Second, we examine how productivity trends compare between the 1980s and 1990s. In particular, we would like to examine whether there is a significant change in productivity trends after the reforms following the crisis of 1990/91. In order to evaluate the impact of crisis and reforms, we will consider three periods: the first is from 1979/80 to 1990/91; the second is 1990/91; and the third is from 1991/92 to 1997/98. Table 2 reports the growth rates of key variables and TFP1 and TFP2 in these periods.

Table 2.

Growth Rates of Variables

(In percent)

article image
Sources: ASI and author’s own calculations.

Two important points emerge from this table:

  • The growth rates of labor and factor productivity are substantially higher in the 1991-97 period than those in the pre–1990 period.

  • The sources of growth, however, remain broadly unchanged with factor productivity contributing about the same to the labor productivity as in the period prior to the reforms.

B. Manufacturing Subsectors

In this section, we analyze the productivity performance of the manufacturing subsectors. In particular, we will be interested in answering questions such as: are trends in aggregate productivity and key variables also reflected at the sectoral levels? Is the comparative ranking in the sectoral performance robust to different underlying assumptions? Which sectors performed relatively weakly and what are the reasons for this weak performance? In answering the latter, we try to address whether small-scale reservation policies play a role in explaining observed trends.

The share of value added, employment, and capital stocks of each sector in total manufacturing over the period 1979/80 to 1997/98 are reported in Appendix II, Tables II.1-II.3. One important point in these tables is that over this period the rankings of many of the sectors in a given table remain more or less the same, which suggests that the structural composition of Indian manufacturing has not changed much. From Appendix II, Table II.1, the four leading sectors are textile, chemical, metal, and machinery, and on average, they account for 62 percent of total value added and 45 percent of total manufacturing employment.

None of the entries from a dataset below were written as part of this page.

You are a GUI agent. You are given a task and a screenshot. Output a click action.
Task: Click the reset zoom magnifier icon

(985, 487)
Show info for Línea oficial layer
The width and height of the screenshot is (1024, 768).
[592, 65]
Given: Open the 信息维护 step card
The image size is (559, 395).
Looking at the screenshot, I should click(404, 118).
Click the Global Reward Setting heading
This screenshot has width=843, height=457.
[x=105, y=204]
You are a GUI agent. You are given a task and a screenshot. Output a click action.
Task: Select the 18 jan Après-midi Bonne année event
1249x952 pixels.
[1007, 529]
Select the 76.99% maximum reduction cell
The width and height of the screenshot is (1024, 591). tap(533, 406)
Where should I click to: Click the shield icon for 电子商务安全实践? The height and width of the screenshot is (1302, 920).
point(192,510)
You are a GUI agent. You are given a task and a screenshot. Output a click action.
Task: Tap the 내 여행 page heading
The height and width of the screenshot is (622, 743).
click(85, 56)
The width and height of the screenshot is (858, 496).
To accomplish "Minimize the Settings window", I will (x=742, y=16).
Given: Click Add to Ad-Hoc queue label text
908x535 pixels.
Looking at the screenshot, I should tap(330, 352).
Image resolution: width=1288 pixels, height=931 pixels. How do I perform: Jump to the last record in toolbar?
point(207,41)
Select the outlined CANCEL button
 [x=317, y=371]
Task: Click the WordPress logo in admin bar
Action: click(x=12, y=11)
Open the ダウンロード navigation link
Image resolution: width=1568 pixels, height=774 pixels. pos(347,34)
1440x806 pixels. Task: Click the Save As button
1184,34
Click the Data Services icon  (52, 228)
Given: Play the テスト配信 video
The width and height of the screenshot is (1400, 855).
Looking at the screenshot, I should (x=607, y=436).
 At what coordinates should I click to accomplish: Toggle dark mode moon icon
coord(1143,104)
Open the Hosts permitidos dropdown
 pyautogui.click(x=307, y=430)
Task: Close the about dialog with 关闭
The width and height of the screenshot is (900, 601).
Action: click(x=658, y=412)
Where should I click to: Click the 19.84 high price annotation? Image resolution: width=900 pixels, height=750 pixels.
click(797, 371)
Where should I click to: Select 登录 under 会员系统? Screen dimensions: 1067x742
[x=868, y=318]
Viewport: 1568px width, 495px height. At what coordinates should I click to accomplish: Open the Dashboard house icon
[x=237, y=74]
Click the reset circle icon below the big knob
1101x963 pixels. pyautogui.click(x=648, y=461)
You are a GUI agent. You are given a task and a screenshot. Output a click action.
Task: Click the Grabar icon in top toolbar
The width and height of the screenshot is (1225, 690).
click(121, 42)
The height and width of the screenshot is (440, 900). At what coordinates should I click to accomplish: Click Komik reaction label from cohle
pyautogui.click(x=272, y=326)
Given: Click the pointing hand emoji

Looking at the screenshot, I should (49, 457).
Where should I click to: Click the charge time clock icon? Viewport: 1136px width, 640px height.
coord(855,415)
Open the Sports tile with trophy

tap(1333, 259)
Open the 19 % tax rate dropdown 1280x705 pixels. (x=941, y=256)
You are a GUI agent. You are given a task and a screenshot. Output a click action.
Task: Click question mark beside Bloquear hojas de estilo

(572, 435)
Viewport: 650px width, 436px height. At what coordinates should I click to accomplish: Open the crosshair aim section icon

Using the growth accounting exercise, the growth rates of the key variables and the ratio of TFP growth to labor productivity Y/L for the 13 manufacturing sectors over the period of 1979/80 to 1997/98 are presented in Table 3.18 In this table, sectors are ranked according to their value-added shares in total manufacturing. The last two columns, [8] and [9], represent contributions of TFP1 and TFP2 growth (in percent) to labor productivity growth, respectively.

Table 3.

Growth Rates of Variables and Contribution of TFP

(In percent)

article image
Sources: ASI and author’s own calculations.

The results in this table along with the corresponding time series figures provided in

Appendix III are striking:

  • While labor and factor productivity in total manufacturing exhibit upward trends over time, the component sectors show disparate trends.

  • Labor productivity: According to the third column, the labor productivity of most of the sectors is quite high. Notice that growth rates of almost all heavy-industry sectors—the focus of India’s industrialization strategy—such as chemical, rubber, machinery, and transport—are above total manufacturing, while most of the traditional sectors lag below the average.

  • Capital intensity and capital-output ratio: The fourth column along with the figures in Appendix III shows that capital intensity has generally increased substantially. However, capital productivity (the inverse of K/Y in Column 5) has not shown a corresponding increase in all sectors. Thus, when growth in labor productivity lags that of capital intensity, the sector ends up with poor capital productivity growth.

  • Total factor productivity: The performances of these sectors in terms of TFP growth is more complicated. The differences between growth rates using the different assumptions about labor elasticity are substantial. The difference in estimates of TFP growth ranges between 0.9 percent and 3.1 percent. However, the distributions of the top and bottom sectors using the two measures of TFP and their contributions to labor productivity remain the same.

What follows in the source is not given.